A lot of times, the pathologist puts ischaemic (same as ‘ishemic’) Heart Disease down as the cause of death. It’s a term that encompasses a whole host of related conditions, all of which are caused by chronic lack of blood to the heart muscle. I’d better explain the medical meaning of ‘chronic’, which is confined to the meaning ‘long term’. ‘Acute’ means ‘short term’. When a doctor uses those words, there is no implication of strength.
So, ischaemic Heart Disease (often shortened to IHD) merely means the heart muscle (‘myocardium’, remember?) has not had enough blood over a long period of time – years, even decades. The cells that make up the myocardium (‘myocytes’) die but, unlike in a myocardial infarction, they don’t die all at once. The body’s response to any long-term shortage of blood is to make fibrous tissue (‘fibrosis’), but the heart still has a job to do.
The problem is, fibrous tissue is useless as a pump, which means that the surviving myocytes have to work harder. To put it simply, it’s a bit like bench-pressing weights day in and day out; the muscle gets bigger. When the patient dies, the pathologist finds a big heart and when the heart muscle is examined, it’s pale because of the high content of fibrous tissue.

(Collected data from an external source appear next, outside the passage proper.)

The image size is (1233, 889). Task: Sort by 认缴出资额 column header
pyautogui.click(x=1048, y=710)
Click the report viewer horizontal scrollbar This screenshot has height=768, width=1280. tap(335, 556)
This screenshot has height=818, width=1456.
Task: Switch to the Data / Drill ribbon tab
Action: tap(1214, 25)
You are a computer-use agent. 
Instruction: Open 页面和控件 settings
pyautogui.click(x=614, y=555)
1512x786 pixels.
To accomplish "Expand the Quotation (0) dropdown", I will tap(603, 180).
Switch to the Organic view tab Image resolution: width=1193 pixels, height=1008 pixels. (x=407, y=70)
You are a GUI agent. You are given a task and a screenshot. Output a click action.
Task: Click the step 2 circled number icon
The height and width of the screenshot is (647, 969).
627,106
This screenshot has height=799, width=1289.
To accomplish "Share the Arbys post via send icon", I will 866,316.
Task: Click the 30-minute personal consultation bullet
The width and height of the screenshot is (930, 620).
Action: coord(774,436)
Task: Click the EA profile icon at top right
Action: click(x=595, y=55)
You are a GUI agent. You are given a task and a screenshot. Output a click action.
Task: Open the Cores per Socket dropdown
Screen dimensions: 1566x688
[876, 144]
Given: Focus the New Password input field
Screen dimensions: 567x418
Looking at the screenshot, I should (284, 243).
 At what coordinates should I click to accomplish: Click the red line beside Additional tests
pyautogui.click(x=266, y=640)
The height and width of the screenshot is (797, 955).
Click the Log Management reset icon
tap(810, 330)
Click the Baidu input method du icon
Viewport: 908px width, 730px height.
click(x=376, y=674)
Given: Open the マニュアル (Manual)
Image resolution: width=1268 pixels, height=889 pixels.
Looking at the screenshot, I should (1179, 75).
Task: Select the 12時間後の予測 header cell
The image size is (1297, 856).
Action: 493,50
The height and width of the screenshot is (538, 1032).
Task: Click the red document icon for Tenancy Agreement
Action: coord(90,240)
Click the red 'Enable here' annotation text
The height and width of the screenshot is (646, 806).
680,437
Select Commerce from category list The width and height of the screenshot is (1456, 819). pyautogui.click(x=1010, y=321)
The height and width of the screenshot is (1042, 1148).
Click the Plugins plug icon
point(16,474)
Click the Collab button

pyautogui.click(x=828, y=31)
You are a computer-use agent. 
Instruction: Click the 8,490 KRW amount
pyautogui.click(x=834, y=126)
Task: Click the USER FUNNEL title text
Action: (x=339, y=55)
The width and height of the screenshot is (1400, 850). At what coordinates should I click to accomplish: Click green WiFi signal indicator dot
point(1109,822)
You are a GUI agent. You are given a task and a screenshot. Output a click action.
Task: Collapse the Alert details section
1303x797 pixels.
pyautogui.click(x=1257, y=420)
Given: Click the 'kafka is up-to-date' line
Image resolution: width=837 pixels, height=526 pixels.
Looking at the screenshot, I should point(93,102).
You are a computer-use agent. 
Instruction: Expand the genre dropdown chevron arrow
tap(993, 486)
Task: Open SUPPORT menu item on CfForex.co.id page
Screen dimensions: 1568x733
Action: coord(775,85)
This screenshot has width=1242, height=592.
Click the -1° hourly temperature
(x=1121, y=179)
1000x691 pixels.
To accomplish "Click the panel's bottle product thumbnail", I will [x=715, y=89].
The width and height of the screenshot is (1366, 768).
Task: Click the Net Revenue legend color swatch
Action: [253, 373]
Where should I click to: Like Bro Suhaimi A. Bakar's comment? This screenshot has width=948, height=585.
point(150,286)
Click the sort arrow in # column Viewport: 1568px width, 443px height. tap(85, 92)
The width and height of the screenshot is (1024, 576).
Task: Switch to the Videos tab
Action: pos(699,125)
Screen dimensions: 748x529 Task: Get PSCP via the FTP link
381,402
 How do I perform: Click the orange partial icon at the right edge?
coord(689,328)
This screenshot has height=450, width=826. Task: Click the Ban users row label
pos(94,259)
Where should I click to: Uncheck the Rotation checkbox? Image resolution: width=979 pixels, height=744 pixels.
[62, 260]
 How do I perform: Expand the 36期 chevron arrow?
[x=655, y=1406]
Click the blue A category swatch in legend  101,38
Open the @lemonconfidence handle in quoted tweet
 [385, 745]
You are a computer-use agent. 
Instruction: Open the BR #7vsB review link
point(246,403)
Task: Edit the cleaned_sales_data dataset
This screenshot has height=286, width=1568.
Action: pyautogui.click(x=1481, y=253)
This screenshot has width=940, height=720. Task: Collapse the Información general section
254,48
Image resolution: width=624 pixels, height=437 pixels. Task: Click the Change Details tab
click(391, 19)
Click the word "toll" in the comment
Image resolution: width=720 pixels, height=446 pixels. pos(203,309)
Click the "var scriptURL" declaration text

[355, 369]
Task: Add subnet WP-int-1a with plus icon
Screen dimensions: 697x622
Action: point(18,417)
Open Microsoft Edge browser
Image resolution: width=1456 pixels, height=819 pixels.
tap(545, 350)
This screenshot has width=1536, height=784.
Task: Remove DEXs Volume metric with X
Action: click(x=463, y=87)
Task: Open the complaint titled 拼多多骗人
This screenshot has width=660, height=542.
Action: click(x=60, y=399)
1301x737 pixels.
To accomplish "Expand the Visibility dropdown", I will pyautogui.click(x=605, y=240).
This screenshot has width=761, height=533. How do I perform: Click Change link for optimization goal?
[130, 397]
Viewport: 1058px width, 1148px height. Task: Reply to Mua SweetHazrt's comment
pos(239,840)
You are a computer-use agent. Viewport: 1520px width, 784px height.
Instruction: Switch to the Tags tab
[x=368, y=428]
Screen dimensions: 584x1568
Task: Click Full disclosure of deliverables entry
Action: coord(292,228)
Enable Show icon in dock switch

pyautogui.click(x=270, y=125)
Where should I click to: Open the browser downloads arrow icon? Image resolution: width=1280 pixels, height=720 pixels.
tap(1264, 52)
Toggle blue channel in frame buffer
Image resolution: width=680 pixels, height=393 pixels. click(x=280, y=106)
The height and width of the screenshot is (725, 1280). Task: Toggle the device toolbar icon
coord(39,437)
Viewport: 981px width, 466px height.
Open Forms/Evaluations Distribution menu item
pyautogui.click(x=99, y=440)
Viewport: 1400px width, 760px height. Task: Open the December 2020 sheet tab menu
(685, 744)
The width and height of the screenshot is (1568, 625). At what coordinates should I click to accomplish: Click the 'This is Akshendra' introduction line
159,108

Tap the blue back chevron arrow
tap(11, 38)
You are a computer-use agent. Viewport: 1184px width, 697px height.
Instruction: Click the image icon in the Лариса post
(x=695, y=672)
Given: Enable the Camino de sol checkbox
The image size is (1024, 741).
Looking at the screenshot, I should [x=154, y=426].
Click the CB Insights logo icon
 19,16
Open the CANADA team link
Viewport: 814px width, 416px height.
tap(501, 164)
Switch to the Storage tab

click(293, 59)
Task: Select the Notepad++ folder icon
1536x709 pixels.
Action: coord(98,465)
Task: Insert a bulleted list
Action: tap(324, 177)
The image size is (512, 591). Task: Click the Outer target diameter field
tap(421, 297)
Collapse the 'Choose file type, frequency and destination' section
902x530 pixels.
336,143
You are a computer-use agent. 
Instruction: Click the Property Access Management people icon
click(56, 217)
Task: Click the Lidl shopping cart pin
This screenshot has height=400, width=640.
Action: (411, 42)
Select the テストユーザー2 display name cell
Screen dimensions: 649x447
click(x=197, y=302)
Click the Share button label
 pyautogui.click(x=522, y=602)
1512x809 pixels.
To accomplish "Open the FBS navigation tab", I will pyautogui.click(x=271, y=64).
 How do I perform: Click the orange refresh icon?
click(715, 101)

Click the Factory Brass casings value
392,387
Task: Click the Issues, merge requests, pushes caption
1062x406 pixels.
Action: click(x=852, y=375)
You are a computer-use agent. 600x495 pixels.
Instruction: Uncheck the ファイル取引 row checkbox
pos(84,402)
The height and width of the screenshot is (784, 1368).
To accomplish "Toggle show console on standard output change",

The problem is that the fibrous tissue isn’t an efficient electrical conductor. As a result, arrhythmias occur; an ‘arrhythmia’ is a rhythm that is different to the normal regular ‘sinus’ rhythm. Sometimes, the patient can live with an arrhythmia, and therefore the patient may came to the attention of a healthcare professional. If the first arrhythmia is asystole (the heart just stops) or ventricular fibrillation (see before), then the chances are, the patient dies
But why is there not enough blood? Because of coronary atheroma again. When doctors talk of ‘coronary artery disease’ they almost always mean ‘atheroma’.